Show de Lady Gaga movimentará R$ 600 milhões no Rio, estima prefeitura

Cidade deve ter grandes shows gratuitos em maio pelo menos até 2028


  • 11/04/2025, 16h47, Foto: Divulgação .

A passagem da estrela americana Lady Gaga pela cidade do Rio de Janeiro deve proporcionar à economia carioca a movimentação de R$ 600 milhões. O show gratuito acontece no dia 3 de maio, em pleno feriado prolongado do Dia do Trabalhador, quando são esperadas 1,6 milhão de pessoas nas areias da Praia de Copacabana. (Leia mais abaixo)
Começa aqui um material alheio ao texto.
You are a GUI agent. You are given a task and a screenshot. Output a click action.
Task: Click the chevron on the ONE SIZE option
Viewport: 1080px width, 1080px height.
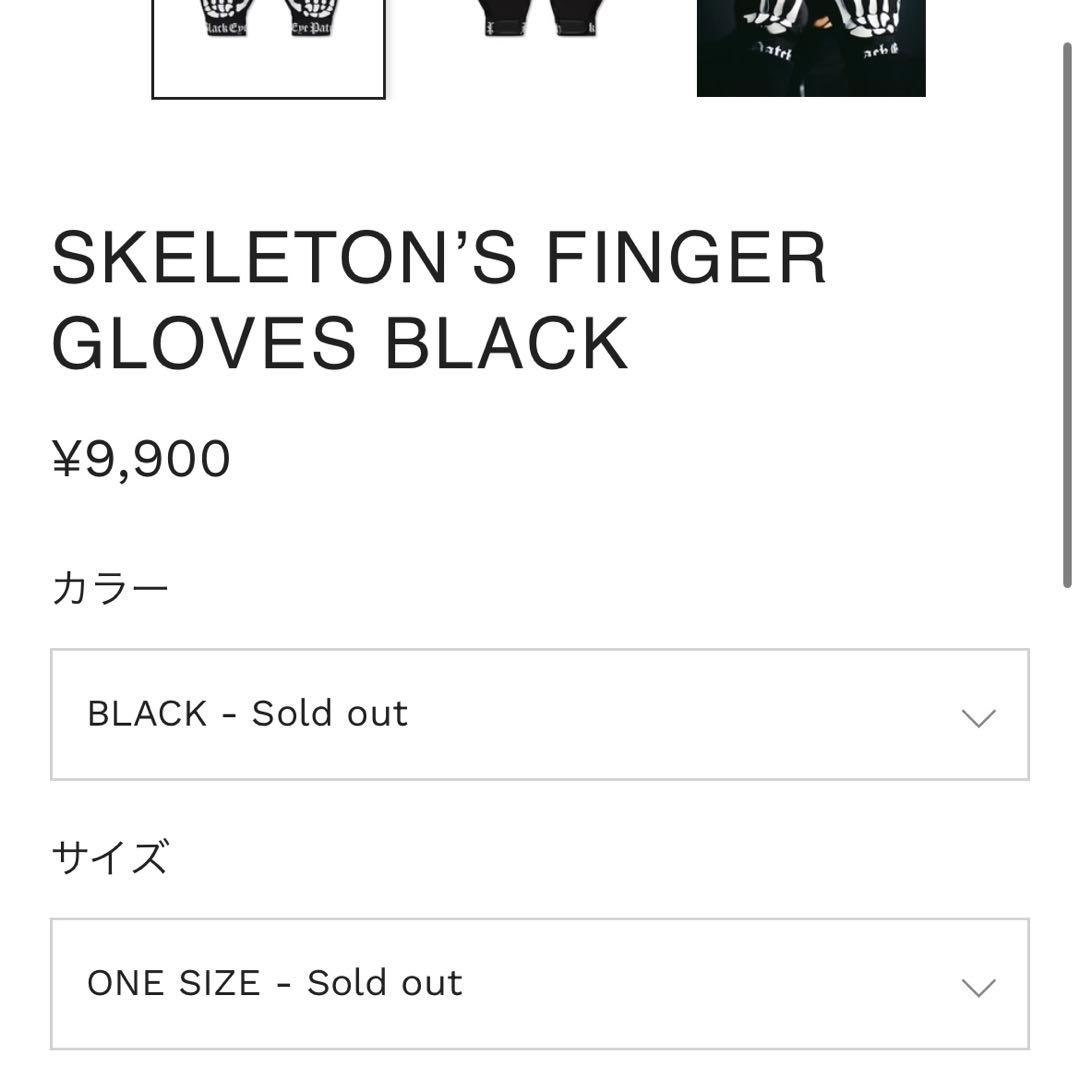[x=977, y=984]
Desse público estimado, 240 mil devem ser turistas, sendo 80% estrangeiros e 20% brasileiros. As estimativas fazem parte do estudo Potenciais Impactos Econômicos do Show da Lady Gaga no Rio – 2025, divulgado nesta sexta-feira (11).

O levantamento foi elaborado pela Secretaria municipal de Desenvolvimento Econômico e a Riotur, empresa de promoção ao turismo da prefeitura. (Leia mais abaixo)

A pesquisa aponta que, do turista estrangeiro, é esperado um gasto médio de R$ 590,40 por dia. Já para o turista brasileiro, R$ 515,84. O morador do Rio, que não precisa pagar por hospedagem, gastará R$ 133,60 diários, estima o estudo.

Efeito feriadão Como o show da popstar dona de sucessos como Bad Romance, Poker Face e Born This Way, acontece em um sábado dois dias depois do feriado, a prefeitura estima que os turistas estrangeiros passarão quatro dias na cidade, em média. Já os brasileiros, três dias. (Leia mais abaixo)

Esse período prolongado explica, de acordo com os técnicos, porque a movimentação econômica deve superar em 27,5% o impacto de R$ 469,4 milhões gerado pela cantora Madonna, que e apresentou na mesma praia de Copacabana em 4 de maio do ano passado. Na ocasião, a prefeitura disse que o público foi também de 1,6 milhão de pessoas.

A promessa da prefeitura é que, pelo menos até 2028, sempre haja um grande show gratuito em Copacabana nos meses de maio. O secretário municipal de Desenvolvimento Econômico, Osmar Lima, destaca que o evento anual muda a característica do mês. (Leia mais abaixo)

“Movimenta a cidade em um mês antes considerado de baixa temporada: com hotéis cheios e aumento de gastos em bares e restaurantes e no comércio, gerando emprego e renda para a população”, avalia.